## START Record excerpts

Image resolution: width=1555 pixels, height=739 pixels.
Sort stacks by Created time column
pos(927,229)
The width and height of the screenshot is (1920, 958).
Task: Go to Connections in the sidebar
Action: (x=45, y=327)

## END Record excerpts

The task:
Quote the listing above word for word, keeping every line unchanged.

Response:
Image resolution: width=1555 pixels, height=739 pixels.
Sort stacks by Created time column
pos(927,229)
The width and height of the screenshot is (1920, 958).
Task: Go to Connections in the sidebar
Action: (x=45, y=327)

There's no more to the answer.